Depois que minha irmã morreu, as palavras se tornaram mais simples
A realidade se tornou pequena, os sentidos muito desfeitos
Quando como descosturamos pouco a pouco
uma palavra que acabamos de bordar num pano simples,
urdidura de algodão cru
O que vocês dizem, eu conheço bem
Mas as palavras me saem fúteis e bobas
Eu quero contemplar e não saber falar mais nada
Porque não há nada mais a ser dito.
Tudo aqui é vão
Ela se foi.
E eu ainda me vejo segurando sua mão
E vendo-a morrer lentamente
Naquele quarto de paredes que eram na verdade cortinas cor de creme
Os bipes ao fundo
Conversas na cabine ao lado
(A outra moça morreu no dia anterior, coitadinha)
E pensar:
“Pronto, é a nossa vez, é a nossa vez, chegou a nossa vez”

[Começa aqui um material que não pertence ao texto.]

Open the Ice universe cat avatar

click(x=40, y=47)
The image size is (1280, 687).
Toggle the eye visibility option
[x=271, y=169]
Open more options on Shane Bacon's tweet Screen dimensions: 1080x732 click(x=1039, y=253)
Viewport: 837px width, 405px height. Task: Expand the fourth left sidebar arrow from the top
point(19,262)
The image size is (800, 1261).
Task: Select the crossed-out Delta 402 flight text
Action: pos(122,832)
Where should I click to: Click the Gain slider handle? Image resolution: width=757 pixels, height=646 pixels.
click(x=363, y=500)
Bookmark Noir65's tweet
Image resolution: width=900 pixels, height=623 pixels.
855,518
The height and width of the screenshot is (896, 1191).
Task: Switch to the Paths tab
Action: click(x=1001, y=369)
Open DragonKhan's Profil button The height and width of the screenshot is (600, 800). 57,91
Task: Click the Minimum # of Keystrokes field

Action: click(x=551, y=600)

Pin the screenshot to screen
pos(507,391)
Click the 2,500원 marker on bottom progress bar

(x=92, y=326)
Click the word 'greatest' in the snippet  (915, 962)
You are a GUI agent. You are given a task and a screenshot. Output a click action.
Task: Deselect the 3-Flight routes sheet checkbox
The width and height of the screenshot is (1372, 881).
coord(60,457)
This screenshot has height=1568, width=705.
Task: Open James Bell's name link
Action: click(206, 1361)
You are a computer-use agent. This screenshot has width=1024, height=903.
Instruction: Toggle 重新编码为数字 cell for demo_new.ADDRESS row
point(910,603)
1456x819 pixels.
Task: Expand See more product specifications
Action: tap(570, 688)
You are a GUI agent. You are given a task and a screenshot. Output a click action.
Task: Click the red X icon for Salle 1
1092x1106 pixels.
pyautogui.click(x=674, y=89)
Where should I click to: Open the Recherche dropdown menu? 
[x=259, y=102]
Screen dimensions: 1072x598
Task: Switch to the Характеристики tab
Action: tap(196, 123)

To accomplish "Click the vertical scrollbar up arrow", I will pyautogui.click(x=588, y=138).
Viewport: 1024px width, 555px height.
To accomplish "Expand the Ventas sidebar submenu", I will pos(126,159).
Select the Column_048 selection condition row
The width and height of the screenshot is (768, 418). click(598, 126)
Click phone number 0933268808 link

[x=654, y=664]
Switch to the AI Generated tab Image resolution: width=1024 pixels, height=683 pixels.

Essa imagem me tortura e não me livrarei dela
Porque quando chorei descontroladamente na poltrona eu me vi chorando na outra poltrona, embalada num edredom azul
Encarando o tubo, seu respirar de máquina
Máquina dentro do pulmão de uma mulher
Matéria se esvaindo, te ver ficar assim, desse jeito, amarela, roxa, os olhos
tão escuros, fechados, longe, longe
Queria poder ter te contado o que já não lembro mais
Queria entrar nos seus sonhos e rir junto
Tentando saber se talvez você me escutava dizendo “marina, marina, a mamãe vai cuidar de mim, não se preocupe não por favor não vá embora mas também vá bem não se preocupe não vá, vá, descanse por favor fique, não, descanse”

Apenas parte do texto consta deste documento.